The National Guard was activated to rescue stranded motorists, Denver International Airport shut down for nearly three days, and RTD was forced to completely suspend service for the first time in nearly five years. This 2006 story reflects on one of the biggest Denver snowstorms in recent memory.
2. Dec. 24, 1982
While it’s not the top one on this list, this is perhaps the greatest Denver snowstorm in recorded history. Denver’s snowiest day on record took place on Christmas Eve 1982, when a whopping 23.6 inches of snow fell on that day alone. But the Christmas Blizzard of 1982 will forever be famous for the high winds that whipped up monstrous 10-to-15-foot snow drifts, requiring weeks to fully clear up.
This 2012 account of the 1982 blizzard recalls supermarkets running out of supplies and hospitals making desperate pleas for four-wheel-drive vehicles to transport patients. It even perhaps cost then-Mayor Bill McNichols his job the following spring: challenger Federico Peña campaigned, in part, on the disastrous handling of the 1982 storm.
1. Dec. 1-5, 1913
Denver’s largest recorded snowstorm shut down the city for days, requiring horses and wagons to spend days clearing a whopping 45.7 inches that fell over four days. Ironically, horses also had to dig up stranded automobiles and return them to their owners.
Here’s a rather striking headline from The Denver Post’s December 5th, 1913 edition:
“No trains… No Schools… No Taxis, No Mails, No Noises, No Deliveries, No Funerals, Nothing But Snow, Snow, Snow and Still Falling…”
Also from The Post’s archives: “The only means of transportation was a sturdy pair of legs.”
Another rarity about this snowstorm was the temperature throughout the storm.

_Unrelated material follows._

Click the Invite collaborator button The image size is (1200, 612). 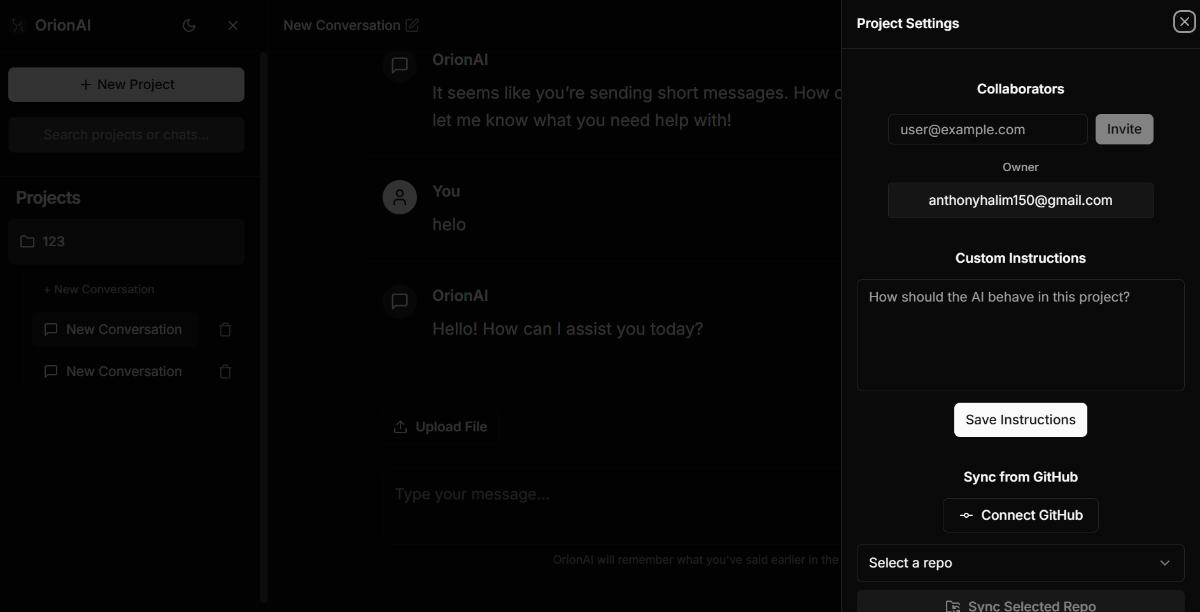click(x=1124, y=129)
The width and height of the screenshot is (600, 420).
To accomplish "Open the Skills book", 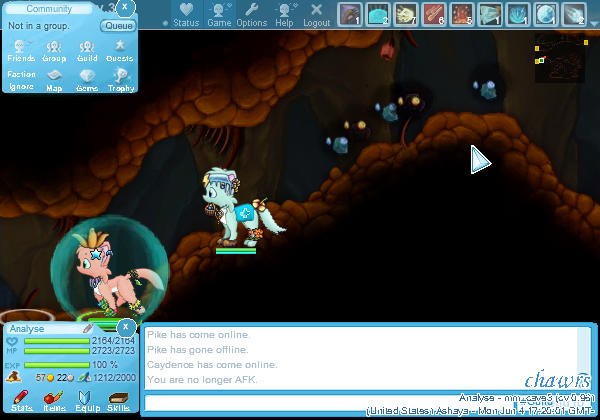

Typically, Denver’s bigger snow events come when the temperature is in the teens or 20s, when colder air is able to increase liquid-to-snow ratios and create a fluffier, rapidly accumulating snowfall.
But during the 1913 storm, temperatures hovered near the 32-degree mark, creating an extraordinarily heavy, wet type of snowfall. An astronomical 4.18 inches of liquid precipitation (that’s if you took the snowfall and converted the moisture to a liquid equivalent) fell from the storm.
For context, that 4.18-inch mark is more than 11 times the monthly precipitation average for the entire month of December. That’s a nearly unheard of amount of liquid for any month in Denver, let alone during the typically drier winter months.
The 1913 Denver snowstorm was the kind of snowstorm that even if it took place today, with modern forecasting and technology, it would still wreak an untold amount of havoc, crippling Denver for perhaps a week or more.